Но когда я вернулся, к сожалению, я застал женщину старую и почти мне незнакомую. Ее общение за это время с московскими друзьями — с Ардовым и их компанией, среди которых русских, кажется, не было никого — очень повлияло на нее, и она встретила меня очень холодно, без всякого участия и сочувствия. И даже не поехала со мной из Москвы в Ленинград, чтобы прописать в своей квартире. Меня прописала одна сослуживица (Т. А. Крюкова. — Ред.), после чего мама явилась, сразу устроила скандал — как я смел вообще прописываться?! (А не прописавшись, нельзя было жить в Ленинграде!) После этого я прописался у нее, но уже тех близких отношений, которые я помнил в своем детстве, у меня с ней не было.

------------

Из другого варианта Автонекролога:

Когда я вернулся, то тут для меня был большой сюрприз и такая неожиданность, которую я и представить себе не мог. Мама моя, о встрече с которой я мечтал весь срок, изменилась настолько, что я ее с трудом узнал. Изменилась она и физиогномически, и психологически, и по отношению ко мне. Она встретила меня очень холодно. Она отправила меня в Ленинград, а сама осталась в Москве, чтобы, очевидно, не прописывать меня. Но меня, правда, прописали сослуживцы, а потом, когда она наконец вернулась, то прописала и она. Я приписываю это изменение влиянию ее окружения, которое создалось за время моего отсутствия, а именно ее новым знакомым и друзьям: Зильберману, Ардову и его семье, Эмме Григорьевне Герштейн, писателю Липкину и многим другим, имена которых я даже теперь не вспомню, но которые ко мне, конечно, положительно не относились.
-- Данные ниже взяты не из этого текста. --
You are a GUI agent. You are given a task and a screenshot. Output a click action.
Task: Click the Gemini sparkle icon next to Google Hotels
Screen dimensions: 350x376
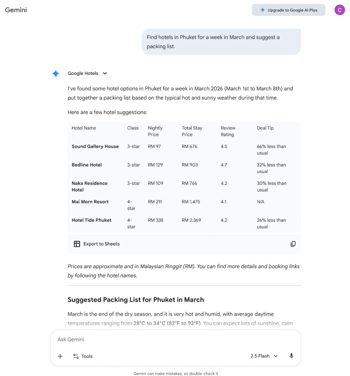click(x=56, y=73)
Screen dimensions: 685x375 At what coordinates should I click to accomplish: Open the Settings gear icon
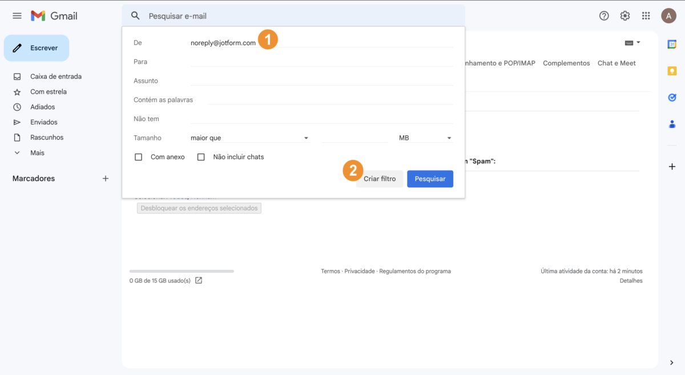coord(625,16)
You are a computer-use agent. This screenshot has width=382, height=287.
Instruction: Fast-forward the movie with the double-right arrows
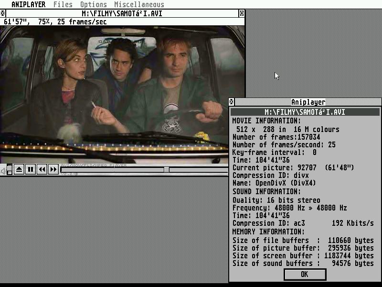[53, 169]
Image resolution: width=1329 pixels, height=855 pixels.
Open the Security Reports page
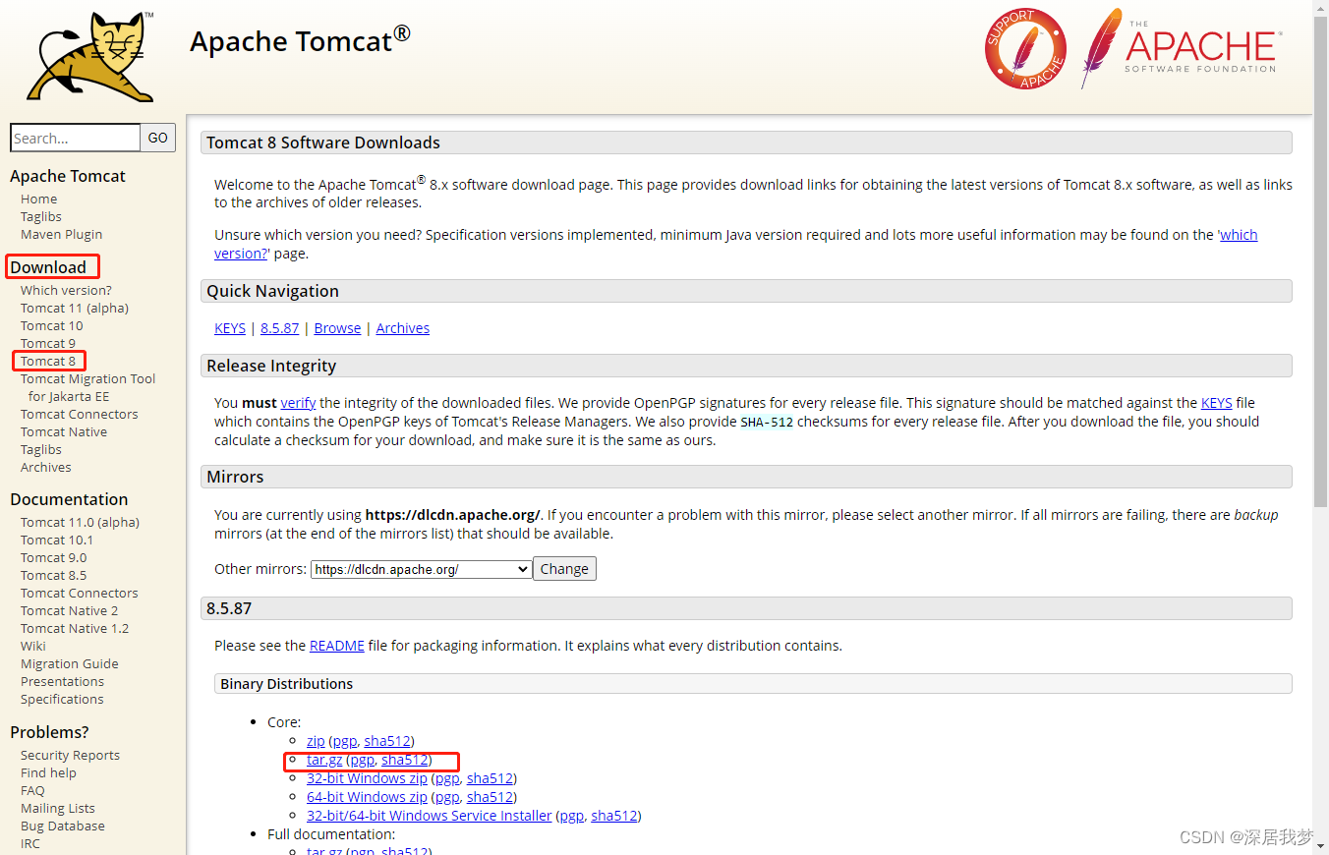70,755
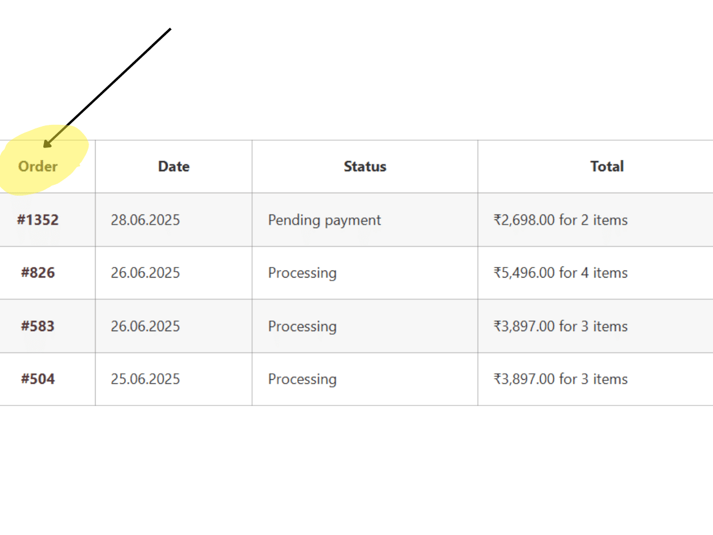Select the Pending payment status cell
The image size is (713, 535).
(x=324, y=221)
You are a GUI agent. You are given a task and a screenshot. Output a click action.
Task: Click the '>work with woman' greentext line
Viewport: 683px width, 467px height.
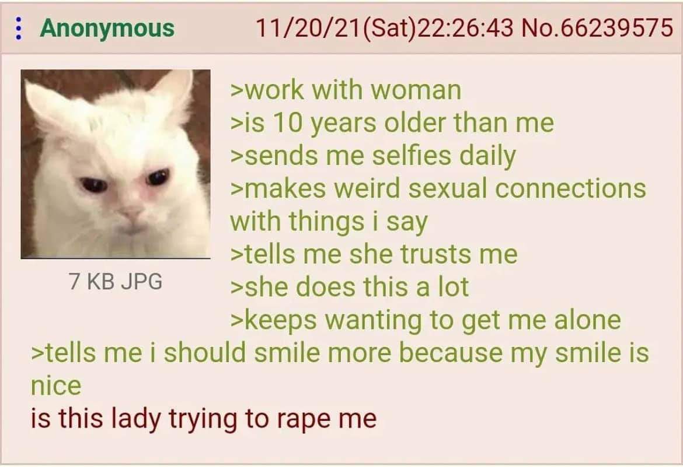[x=346, y=90]
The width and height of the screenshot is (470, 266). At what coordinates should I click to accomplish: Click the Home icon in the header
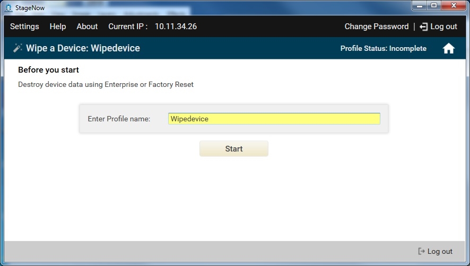pyautogui.click(x=449, y=49)

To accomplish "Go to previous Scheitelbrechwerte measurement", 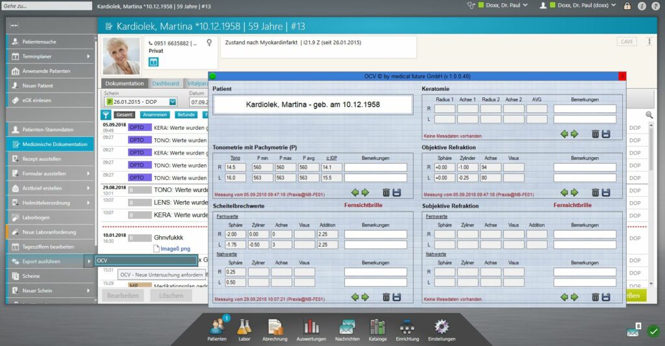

Когда я вернулся назад, то я долгое время просто не мог понять, какие же у меня отношения с матерью? И когда она приехала и узнала, что я все-таки прописан и встал на очередь на получение квартиры, она устроила мне жуткий скандал: «Как ты смел прописаться?!» Причем мотивов этому не было никаких, она их просто не приводила. Но если бы я не прописался, то, естественно, меня могли бы выслать из Ленинграда как не прописанного. Но тут ей кто-то объяснил, что прописать меня все-таки надо, и через некоторое время я поступил на работу в Эрмитаж, куда меня принял профессор Артамонов, но тоже, видимо, преодолевая очень большое сопротивление.